:: THE PROBLEM ::
Please repeat every entry exactly as given, apart from dropping the images.

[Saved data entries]
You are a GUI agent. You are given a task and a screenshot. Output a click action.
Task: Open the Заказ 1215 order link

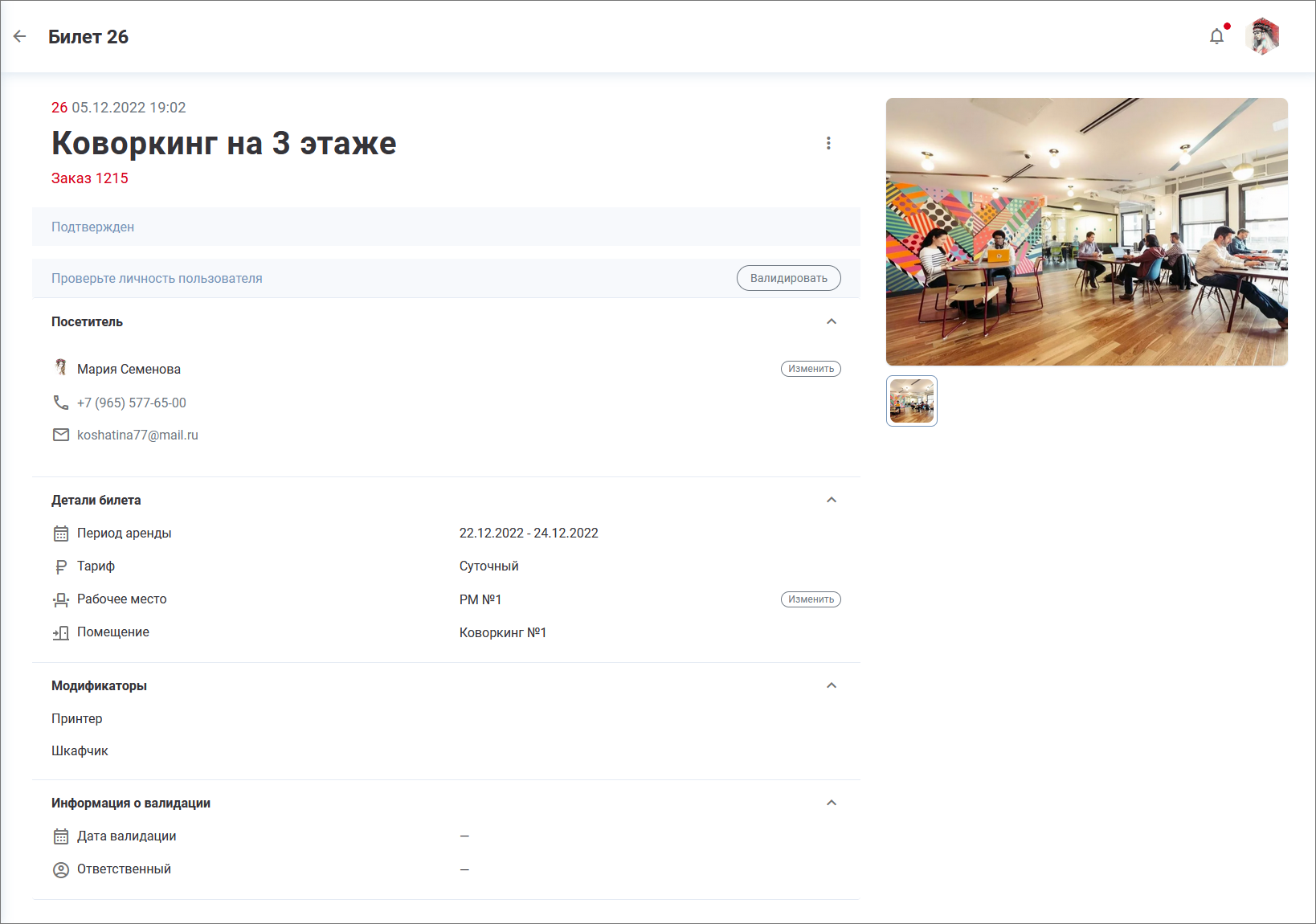point(90,178)
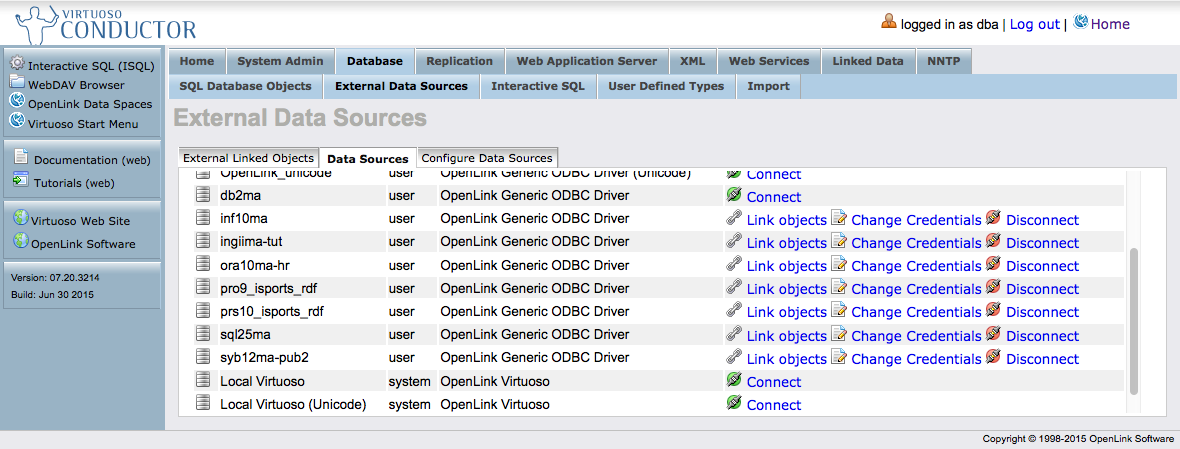
Task: Click the Change Credentials icon for ora10ma-hr
Action: point(839,265)
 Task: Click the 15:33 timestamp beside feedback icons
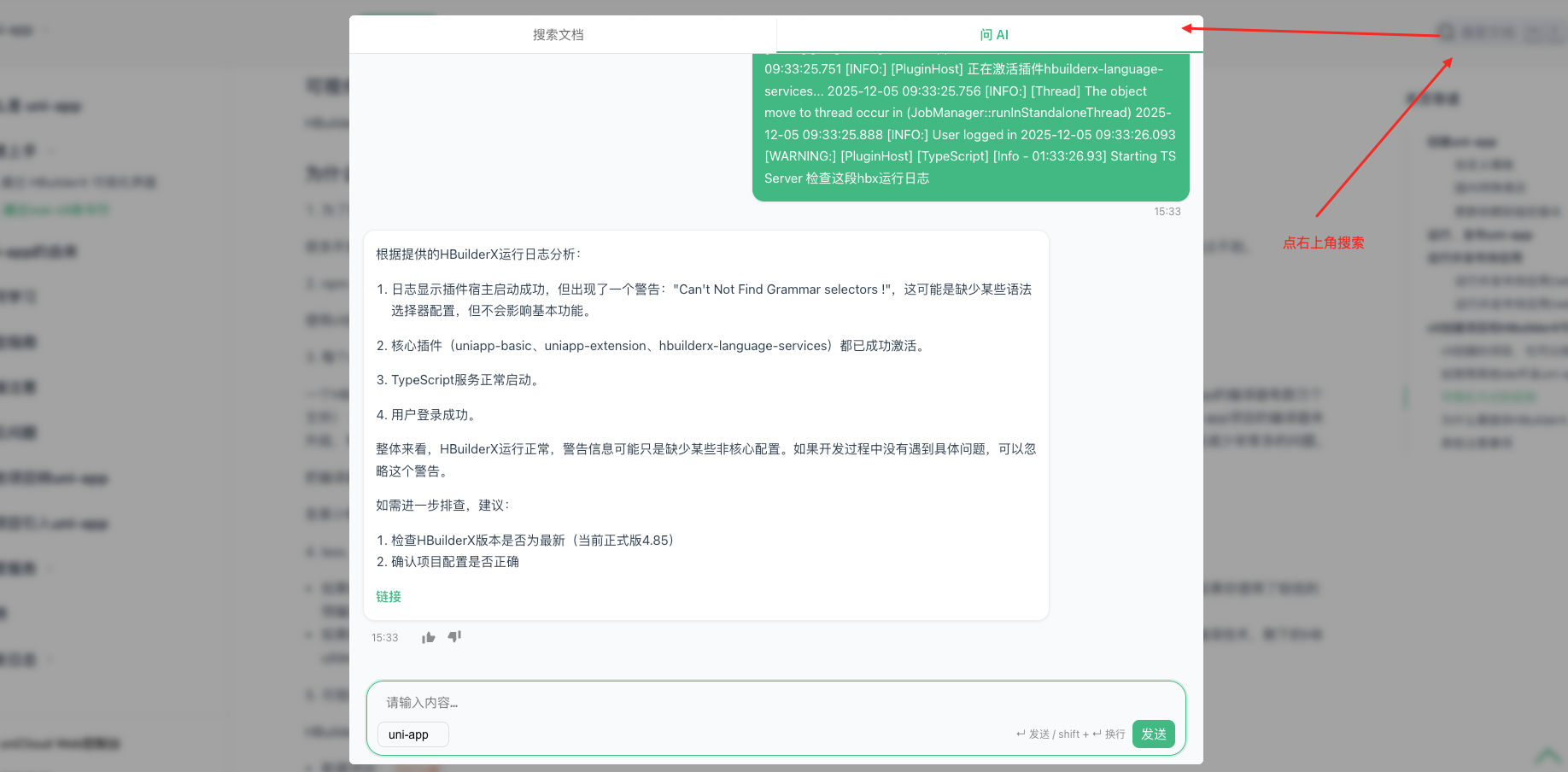384,638
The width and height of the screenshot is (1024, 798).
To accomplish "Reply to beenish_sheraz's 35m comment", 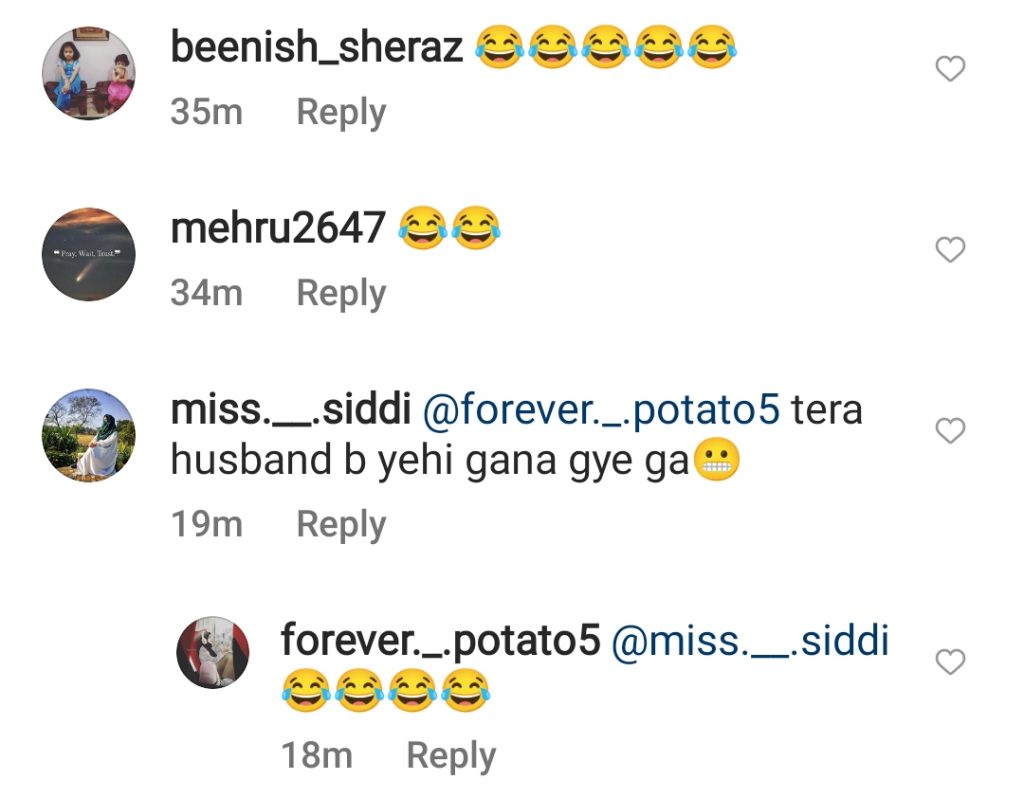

:: EXERCISE RESULT ::
You are a GUI agent. You are given a task and a screenshot. Output a click action.
Task: Open the Заказ 1215 order link

point(90,178)
Task: Click the Change Credentials icon for ora10ma-hr
Action: point(839,265)
 Task: Click the 15:33 timestamp beside feedback icons
384,638
The width and height of the screenshot is (1024, 798).
To accomplish "Reply to beenish_sheraz's 35m comment", 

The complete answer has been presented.